= SET TASK =
Revise the items below, replacing each occurrence of "Where should I click to:" with "Where do I click to:" and leaving every other part of the lines unchanged.

(Stored records)
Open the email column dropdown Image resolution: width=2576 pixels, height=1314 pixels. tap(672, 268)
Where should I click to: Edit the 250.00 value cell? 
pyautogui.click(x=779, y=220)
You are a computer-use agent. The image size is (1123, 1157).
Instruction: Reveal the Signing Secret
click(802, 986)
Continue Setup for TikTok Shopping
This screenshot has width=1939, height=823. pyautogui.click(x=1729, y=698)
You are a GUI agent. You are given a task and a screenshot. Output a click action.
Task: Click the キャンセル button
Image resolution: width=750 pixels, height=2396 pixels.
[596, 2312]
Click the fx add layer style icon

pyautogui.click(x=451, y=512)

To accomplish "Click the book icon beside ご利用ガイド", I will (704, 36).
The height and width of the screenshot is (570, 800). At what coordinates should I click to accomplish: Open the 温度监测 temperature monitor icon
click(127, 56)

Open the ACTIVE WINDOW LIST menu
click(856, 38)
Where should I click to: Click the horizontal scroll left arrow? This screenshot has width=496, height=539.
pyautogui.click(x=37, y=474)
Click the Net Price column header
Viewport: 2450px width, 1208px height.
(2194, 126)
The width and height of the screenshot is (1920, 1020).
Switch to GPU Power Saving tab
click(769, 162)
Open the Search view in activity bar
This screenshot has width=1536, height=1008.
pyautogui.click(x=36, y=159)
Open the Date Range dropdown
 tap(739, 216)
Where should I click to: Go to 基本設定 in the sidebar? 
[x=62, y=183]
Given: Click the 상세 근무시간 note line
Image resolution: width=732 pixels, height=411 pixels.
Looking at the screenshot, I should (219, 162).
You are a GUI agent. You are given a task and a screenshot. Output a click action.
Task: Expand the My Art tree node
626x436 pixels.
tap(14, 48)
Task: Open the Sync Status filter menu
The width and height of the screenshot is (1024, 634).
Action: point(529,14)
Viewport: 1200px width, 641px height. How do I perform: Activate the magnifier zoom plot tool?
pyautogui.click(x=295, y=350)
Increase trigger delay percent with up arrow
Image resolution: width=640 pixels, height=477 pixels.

= TASK ANSWER =
Open the email column dropdown Image resolution: width=2576 pixels, height=1314 pixels. tap(672, 268)
Where do I click to: Edit the 250.00 value cell? 
pyautogui.click(x=779, y=220)
You are a computer-use agent. The image size is (1123, 1157).
Instruction: Reveal the Signing Secret
click(802, 986)
Continue Setup for TikTok Shopping
This screenshot has width=1939, height=823. pyautogui.click(x=1729, y=698)
You are a GUI agent. You are given a task and a screenshot. Output a click action.
Task: Click the キャンセル button
Image resolution: width=750 pixels, height=2396 pixels.
[596, 2312]
Click the fx add layer style icon

pyautogui.click(x=451, y=512)

To accomplish "Click the book icon beside ご利用ガイド", I will (704, 36).
The height and width of the screenshot is (570, 800). At what coordinates should I click to accomplish: Open the 温度监测 temperature monitor icon
click(127, 56)

Open the ACTIVE WINDOW LIST menu
click(856, 38)
Where do I click to: Click the horizontal scroll left arrow? This screenshot has width=496, height=539.
pyautogui.click(x=37, y=474)
Click the Net Price column header
Viewport: 2450px width, 1208px height.
(2194, 126)
The width and height of the screenshot is (1920, 1020).
Switch to GPU Power Saving tab
click(769, 162)
Open the Search view in activity bar
This screenshot has width=1536, height=1008.
pyautogui.click(x=36, y=159)
Open the Date Range dropdown
 tap(739, 216)
Where do I click to: Go to 基本設定 in the sidebar? 
[x=62, y=183]
Given: Click the 상세 근무시간 note line
Image resolution: width=732 pixels, height=411 pixels.
Looking at the screenshot, I should (219, 162).
You are a GUI agent. You are given a task and a screenshot. Output a click action.
Task: Expand the My Art tree node
626x436 pixels.
tap(14, 48)
Task: Open the Sync Status filter menu
The width and height of the screenshot is (1024, 634).
Action: point(529,14)
Viewport: 1200px width, 641px height. How do I perform: Activate the magnifier zoom plot tool?
pyautogui.click(x=295, y=350)
Increase trigger delay percent with up arrow
Image resolution: width=640 pixels, height=477 pixels.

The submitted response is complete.